▶ **EXERCISE DIRECTIONS**
Convert every line of the data below into a JSON list of strings, with one string per line and blank lines left out.

▶ **INPUT RECORDS**
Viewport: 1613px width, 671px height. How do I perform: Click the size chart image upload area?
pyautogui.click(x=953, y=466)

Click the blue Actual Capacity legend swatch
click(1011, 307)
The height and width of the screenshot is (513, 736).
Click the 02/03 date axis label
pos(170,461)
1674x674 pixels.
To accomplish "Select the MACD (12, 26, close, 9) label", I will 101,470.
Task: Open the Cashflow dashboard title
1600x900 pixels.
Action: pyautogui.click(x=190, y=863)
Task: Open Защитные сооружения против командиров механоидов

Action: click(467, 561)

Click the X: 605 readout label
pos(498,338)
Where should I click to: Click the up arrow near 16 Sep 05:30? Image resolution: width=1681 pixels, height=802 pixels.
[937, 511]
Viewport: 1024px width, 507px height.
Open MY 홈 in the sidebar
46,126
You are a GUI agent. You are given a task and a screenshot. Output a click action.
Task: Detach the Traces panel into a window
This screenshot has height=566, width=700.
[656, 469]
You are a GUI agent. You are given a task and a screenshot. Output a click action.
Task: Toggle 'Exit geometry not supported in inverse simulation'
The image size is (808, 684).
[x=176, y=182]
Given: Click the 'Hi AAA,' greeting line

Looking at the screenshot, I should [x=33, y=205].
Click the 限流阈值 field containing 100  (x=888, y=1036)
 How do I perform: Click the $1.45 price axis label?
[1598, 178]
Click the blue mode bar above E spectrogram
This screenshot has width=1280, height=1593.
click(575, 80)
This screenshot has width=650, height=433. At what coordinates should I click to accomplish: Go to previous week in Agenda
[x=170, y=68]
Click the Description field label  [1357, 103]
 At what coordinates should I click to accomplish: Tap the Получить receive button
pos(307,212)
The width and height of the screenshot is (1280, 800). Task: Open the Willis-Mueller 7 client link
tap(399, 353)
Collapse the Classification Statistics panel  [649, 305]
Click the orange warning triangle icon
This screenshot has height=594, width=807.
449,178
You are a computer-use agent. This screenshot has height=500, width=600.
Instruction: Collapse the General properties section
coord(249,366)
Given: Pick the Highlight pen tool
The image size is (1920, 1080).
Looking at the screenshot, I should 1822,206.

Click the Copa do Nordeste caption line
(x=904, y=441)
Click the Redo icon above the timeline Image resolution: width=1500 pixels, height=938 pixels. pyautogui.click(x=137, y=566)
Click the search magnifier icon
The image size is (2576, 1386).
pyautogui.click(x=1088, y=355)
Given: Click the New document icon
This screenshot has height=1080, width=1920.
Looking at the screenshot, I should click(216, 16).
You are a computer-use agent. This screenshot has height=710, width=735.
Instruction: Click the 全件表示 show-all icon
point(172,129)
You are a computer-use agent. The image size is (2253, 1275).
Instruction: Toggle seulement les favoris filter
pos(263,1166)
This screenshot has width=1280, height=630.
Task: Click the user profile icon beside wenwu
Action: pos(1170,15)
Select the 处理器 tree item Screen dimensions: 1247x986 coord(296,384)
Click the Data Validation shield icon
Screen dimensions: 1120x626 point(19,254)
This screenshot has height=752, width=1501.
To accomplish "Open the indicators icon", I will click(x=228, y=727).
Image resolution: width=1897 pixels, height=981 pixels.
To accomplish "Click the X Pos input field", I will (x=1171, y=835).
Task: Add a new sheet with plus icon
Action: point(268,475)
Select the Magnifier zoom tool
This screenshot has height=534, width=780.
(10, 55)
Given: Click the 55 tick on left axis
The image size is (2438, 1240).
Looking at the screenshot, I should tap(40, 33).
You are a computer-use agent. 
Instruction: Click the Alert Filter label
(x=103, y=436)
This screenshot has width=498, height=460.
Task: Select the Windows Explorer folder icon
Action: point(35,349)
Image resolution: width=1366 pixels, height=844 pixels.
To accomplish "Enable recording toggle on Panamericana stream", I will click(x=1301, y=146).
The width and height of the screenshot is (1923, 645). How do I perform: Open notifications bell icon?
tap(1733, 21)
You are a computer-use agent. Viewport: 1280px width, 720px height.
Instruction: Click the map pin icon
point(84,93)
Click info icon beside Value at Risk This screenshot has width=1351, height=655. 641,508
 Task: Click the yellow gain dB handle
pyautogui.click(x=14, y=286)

▶ **SOLVED PROBLEM**
[
  "Viewport: 1613px width, 671px height. How do I perform: Click the size chart image upload area?",
  "pyautogui.click(x=953, y=466)",
  "Click the blue Actual Capacity legend swatch",
  "click(1011, 307)",
  "The height and width of the screenshot is (513, 736).",
  "Click the 02/03 date axis label",
  "pos(170,461)",
  "1674x674 pixels.",
  "To accomplish \"Select the MACD (12, 26, close, 9) label\", I will 101,470.",
  "Task: Open the Cashflow dashboard title",
  "1600x900 pixels.",
  "Action: pyautogui.click(x=190, y=863)",
  "Task: Open Защитные сооружения против командиров механоидов",
  "Action: click(467, 561)",
  "Click the X: 605 readout label",
  "pos(498,338)",
  "Where should I click to: Click the up arrow near 16 Sep 05:30? Image resolution: width=1681 pixels, height=802 pixels.",
  "[937, 511]",
  "Viewport: 1024px width, 507px height.",
  "Open MY 홈 in the sidebar",
  "46,126",
  "You are a GUI agent. You are given a task and a screenshot. Output a click action.",
  "Task: Detach the Traces panel into a window",
  "This screenshot has height=566, width=700.",
  "[656, 469]",
  "You are a GUI agent. You are given a task and a screenshot. Output a click action.",
  "Task: Toggle 'Exit geometry not supported in inverse simulation'",
  "The image size is (808, 684).",
  "[x=176, y=182]",
  "Given: Click the 'Hi AAA,' greeting line",
  "Looking at the screenshot, I should [x=33, y=205].",
  "Click the 限流阈值 field containing 100  (x=888, y=1036)",
  " How do I perform: Click the $1.45 price axis label?",
  "[1598, 178]",
  "Click the blue mode bar above E spectrogram",
  "This screenshot has width=1280, height=1593.",
  "click(575, 80)",
  "This screenshot has width=650, height=433. At what coordinates should I click to accomplish: Go to previous week in Agenda",
  "[x=170, y=68]",
  "Click the Description field label  [1357, 103]",
  " At what coordinates should I click to accomplish: Tap the Получить receive button",
  "pos(307,212)",
  "The width and height of the screenshot is (1280, 800). Task: Open the Willis-Mueller 7 client link",
  "tap(399, 353)",
  "Collapse the Classification Statistics panel  [649, 305]",
  "Click the orange warning triangle icon",
  "This screenshot has height=594, width=807.",
  "449,178",
  "You are a computer-use agent. This screenshot has height=500, width=600.",
  "Instruction: Collapse the General properties section",
  "coord(249,366)",
  "Given: Pick the Highlight pen tool",
  "The image size is (1920, 1080).",
  "Looking at the screenshot, I should 1822,206.",
  "Click the Copa do Nordeste caption line",
  "(x=904, y=441)",
  "Click the Redo icon above the timeline Image resolution: width=1500 pixels, height=938 pixels. pyautogui.click(x=137, y=566)",
  "Click the search magnifier icon",
  "The image size is (2576, 1386).",
  "pyautogui.click(x=1088, y=355)",
  "Given: Click the New document icon",
  "This screenshot has height=1080, width=1920.",
  "Looking at the screenshot, I should click(216, 16).",
  "You are a computer-use agent. This screenshot has height=710, width=735.",
  "Instruction: Click the 全件表示 show-all icon",
  "point(172,129)",
  "You are a computer-use agent. The image size is (2253, 1275).",
  "Instruction: Toggle seulement les favoris filter",
  "pos(263,1166)",
  "This screenshot has width=1280, height=630.",
  "Task: Click the user profile icon beside wenwu",
  "Action: pos(1170,15)",
  "Select the 处理器 tree item Screen dimensions: 1247x986 coord(296,384)",
  "Click the Data Validation shield icon",
  "Screen dimensions: 1120x626 point(19,254)",
  "This screenshot has height=752, width=1501.",
  "To accomplish \"Open the indicators icon\", I will click(x=228, y=727).",
  "Image resolution: width=1897 pixels, height=981 pixels.",
  "To accomplish \"Click the X Pos input field\", I will (x=1171, y=835).",
  "Task: Add a new sheet with plus icon",
  "Action: point(268,475)",
  "Select the Magnifier zoom tool",
  "This screenshot has height=534, width=780.",
  "(10, 55)",
  "Given: Click the 55 tick on left axis",
  "The image size is (2438, 1240).",
  "Looking at the screenshot, I should tap(40, 33).",
  "You are a computer-use agent. ",
  "Instruction: Click the Alert Filter label",
  "(x=103, y=436)",
  "This screenshot has width=498, height=460.",
  "Task: Select the Windows Explorer folder icon",
  "Action: point(35,349)",
  "Image resolution: width=1366 pixels, height=844 pixels.",
  "To accomplish \"Enable recording toggle on Panamericana stream\", I will click(x=1301, y=146).",
  "The width and height of the screenshot is (1923, 645). How do I perform: Open notifications bell icon?",
  "tap(1733, 21)",
  "You are a computer-use agent. Viewport: 1280px width, 720px height.",
  "Instruction: Click the map pin icon",
  "point(84,93)",
  "Click info icon beside Value at Risk This screenshot has width=1351, height=655. 641,508",
  " Task: Click the yellow gain dB handle",
  "pyautogui.click(x=14, y=286)"
]